*TASKS:*
[1] Please copy, word for word, the part of the Family Nurse Practitioner FAQ below that opens with the words containing "An FNP provides" and closes with "becomes an FNP?".
[2] For each statement, say whether the Family Nurse Practitioner FAQ below agrees with it, answering yes or no and quoting the deciding words: (a) The program identifies preceptors and sites for students. (b) An FNP cares only for adult patients. (c) Students may propose new clinical sites without any advance approval.

*EXCERPT PROVIDED:*
1. What is the role of a Family Nurse Practitioner?
    An FNP provides primary healthcare services across the lifespan—from pediatrics through geriatrics.  He or she has the expertise to care for patients in a variety of settings and disciplines   including cardiology, emergency care, retail health, doctor’s offices, pediatrics, women’s health centers, dermatology, and many more.

  2. Why select the University of Miami’s Family Nurse Practitioner program?
    We are proud of our proven track record of graduating excellent family nurse practitioners.  The medical community recognizes our students as among the strong and best- in both Miami-Dade and Broward counties.  Additionally, we offer flexibility in clinical assignments.  Our faculty will consider the students’ suggestions for new clinical sites and placements provided the sites and preceptors are approved well in advance.

  3. What type of nurse becomes an FNP?
    An RN who enjoys variety in his or her work, autonomy in practice, who can adapt to the ever-changing medical profession, is a team-player, and wants a wide-range of career options as a nurse practitioner.

  4. Where do I get my clinical experience in the program?
    The program identifies preceptors and sites.  The clinical faculty will coordinate your clinical experiences.

  5. What is a typical weekly schedule for an FNP student?

*INFORMATION PROVIDED:*
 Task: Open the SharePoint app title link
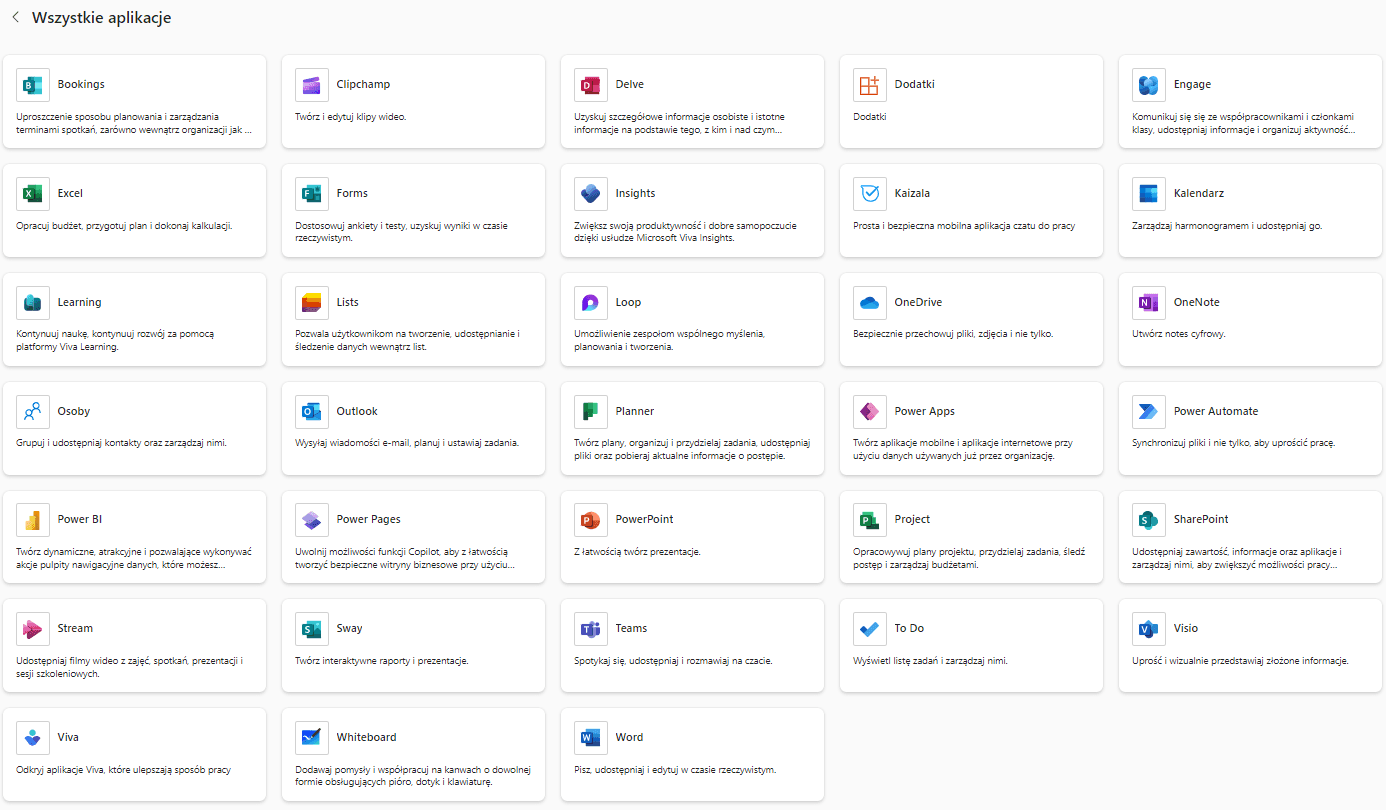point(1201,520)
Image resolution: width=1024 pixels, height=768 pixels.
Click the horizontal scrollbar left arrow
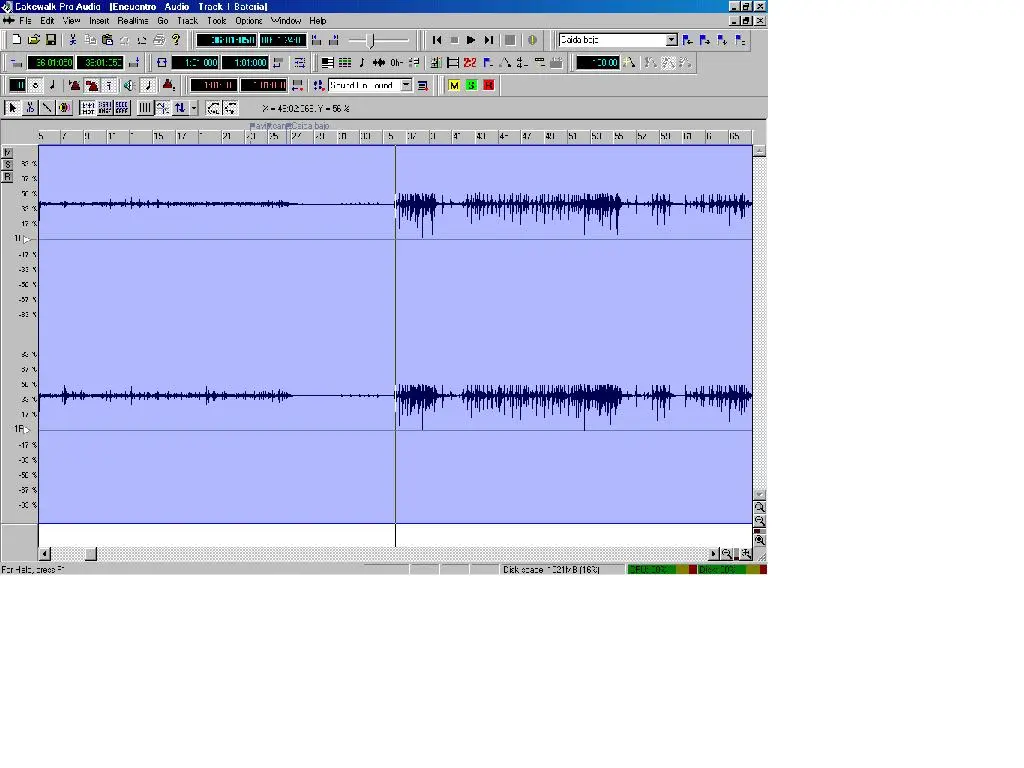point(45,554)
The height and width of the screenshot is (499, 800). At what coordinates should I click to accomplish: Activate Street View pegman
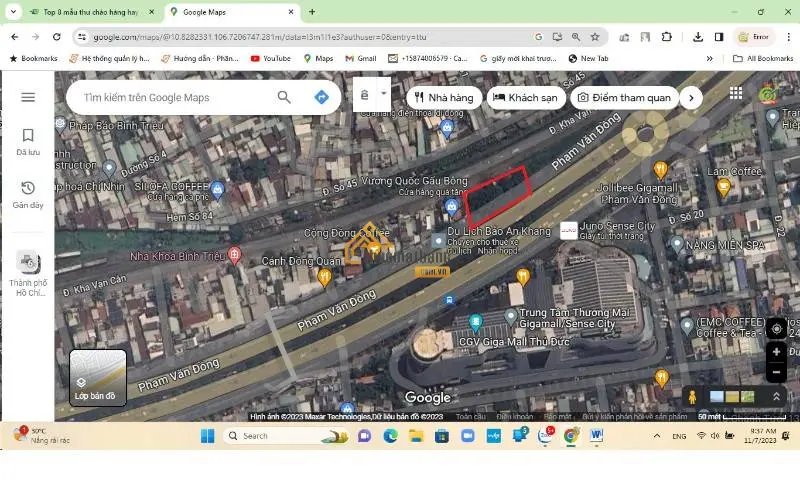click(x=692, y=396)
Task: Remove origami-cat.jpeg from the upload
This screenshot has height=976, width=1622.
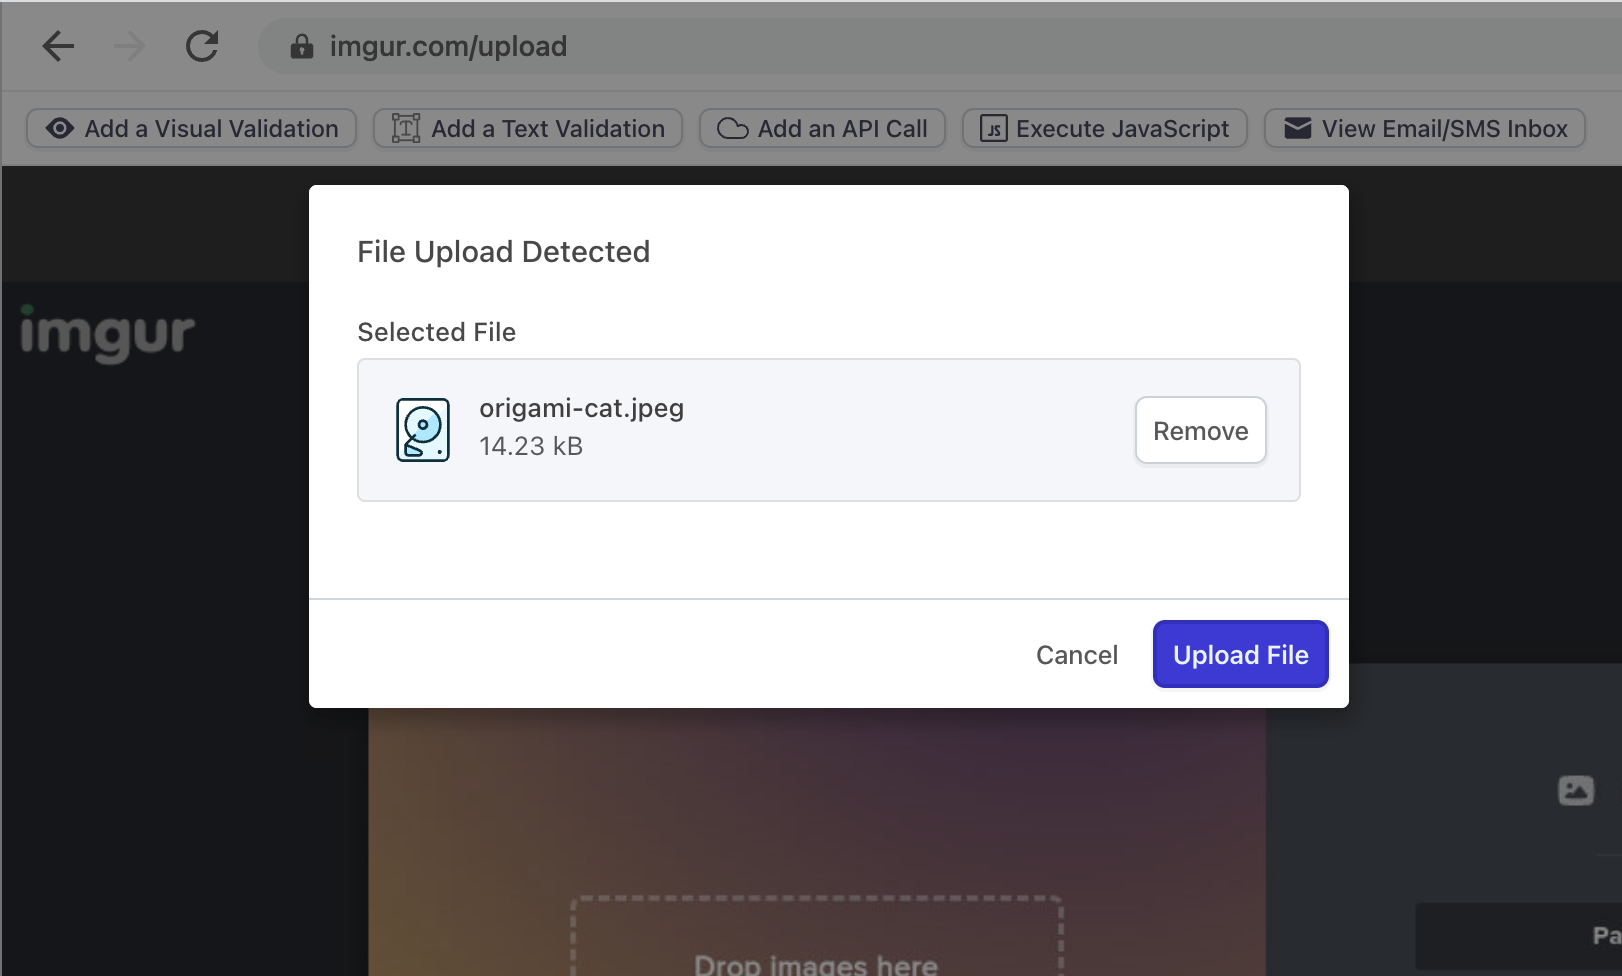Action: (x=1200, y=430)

...

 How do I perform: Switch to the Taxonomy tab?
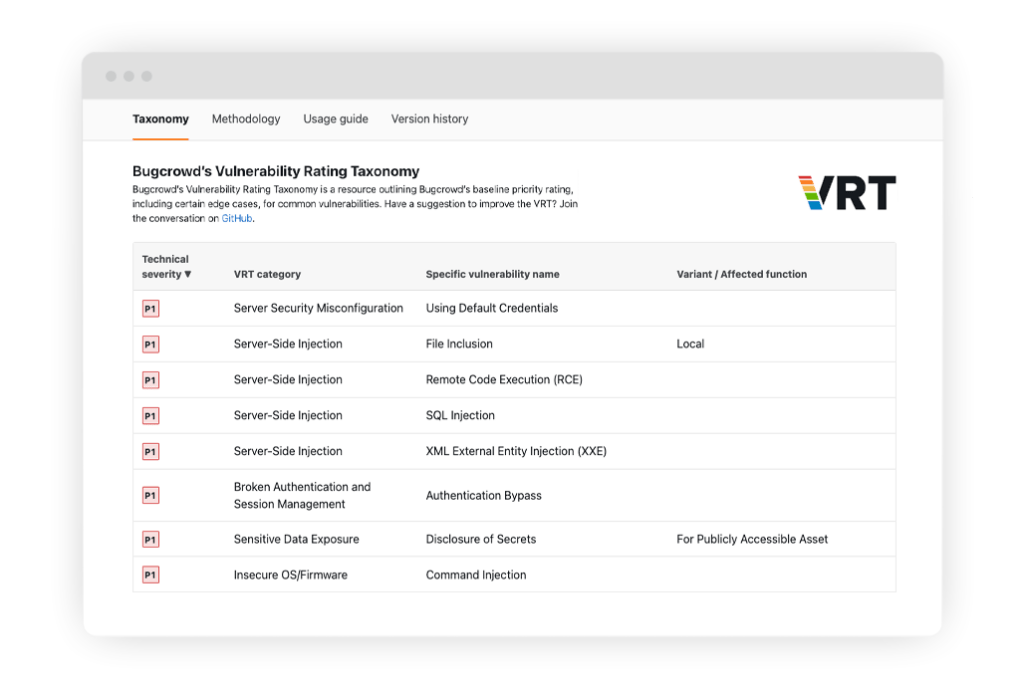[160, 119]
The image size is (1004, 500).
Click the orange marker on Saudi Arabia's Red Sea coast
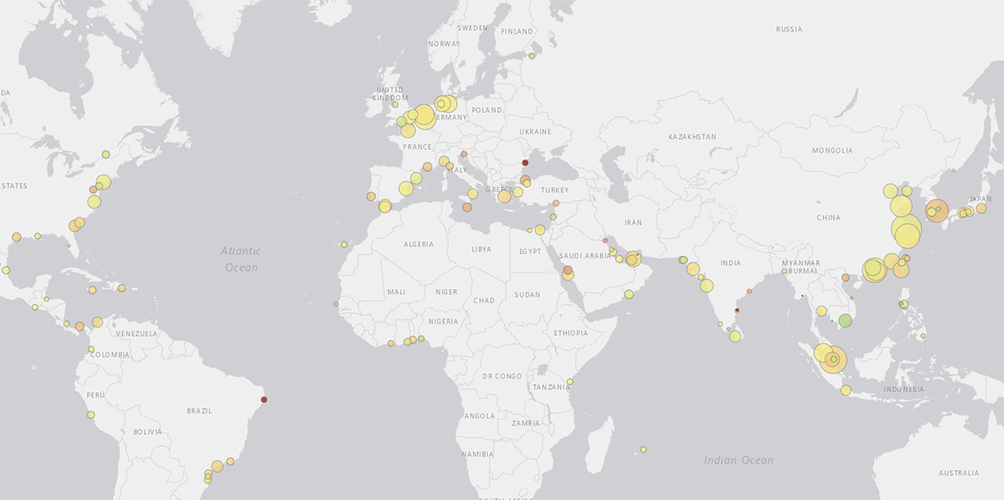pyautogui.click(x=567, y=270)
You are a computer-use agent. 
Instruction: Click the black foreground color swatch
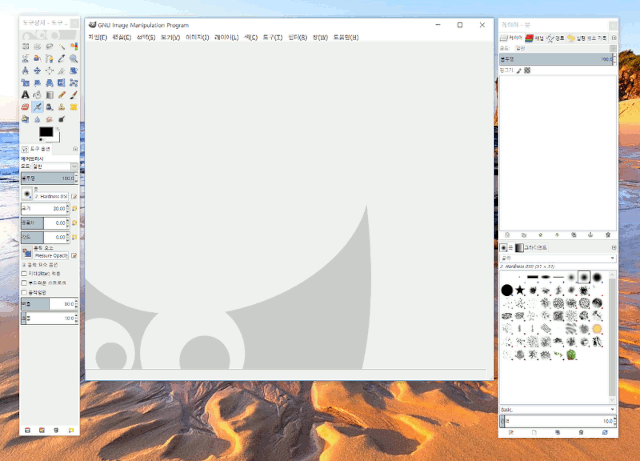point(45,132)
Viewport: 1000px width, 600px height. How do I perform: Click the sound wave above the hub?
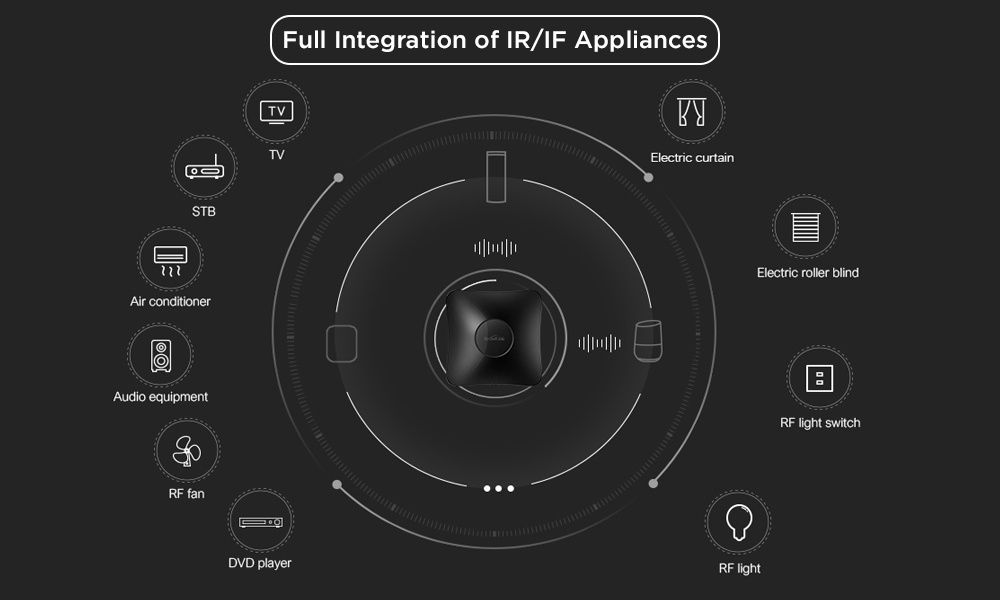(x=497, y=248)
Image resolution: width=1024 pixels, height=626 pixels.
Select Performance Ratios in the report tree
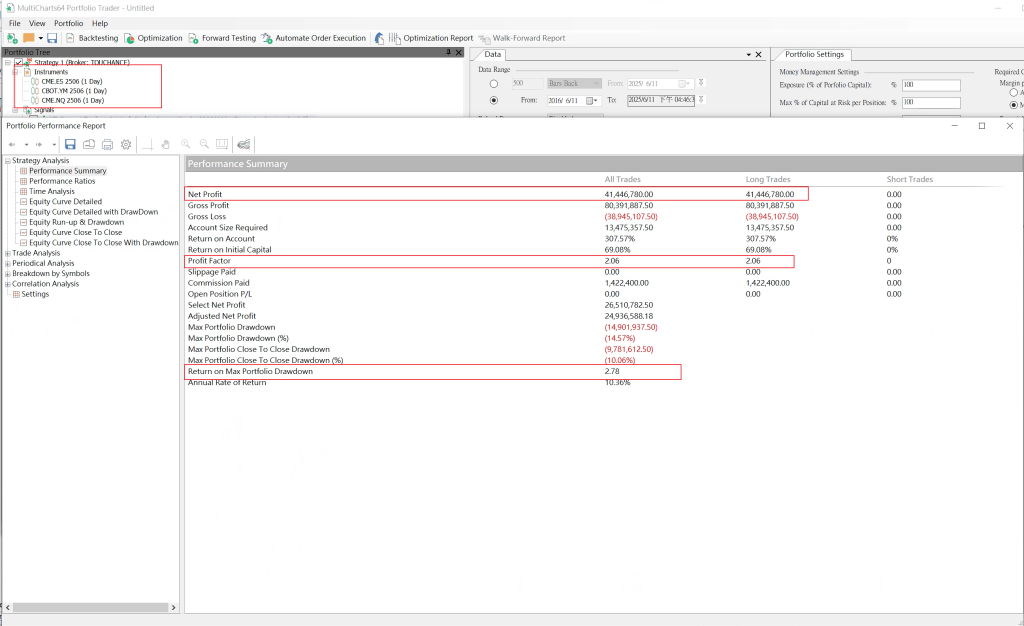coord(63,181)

*ANSWERS FOR THE EXERCISE:*
[1]
An FNP provides primary healthcare services across the lifespan—from pediatrics through geriatrics.  He or she has the expertise to care for patients in a variety of settings and disciplines   including cardiology, emergency care, retail health, doctor’s offices, pediatrics, women’s health centers, dermatology, and many more.

  2. Why select the University of Miami’s Family Nurse Practitioner program?
    We are proud of our proven track record of graduating excellent family nurse practitioners.  The medical community recognizes our students as among the strong and best- in both Miami-Dade and Broward counties.  Additionally, we offer flexibility in clinical assignments.  Our faculty will consider the students’ suggestions for new clinical sites and placements provided the sites and preceptors are approved well in advance.

  3. What type of nurse becomes an FNP?

[2]
(a) Yes: "The program identifies preceptors and sites."
(b) No: "from pediatrics through geriatrics."
(c) No: "provided the sites and preceptors are approved well in advance."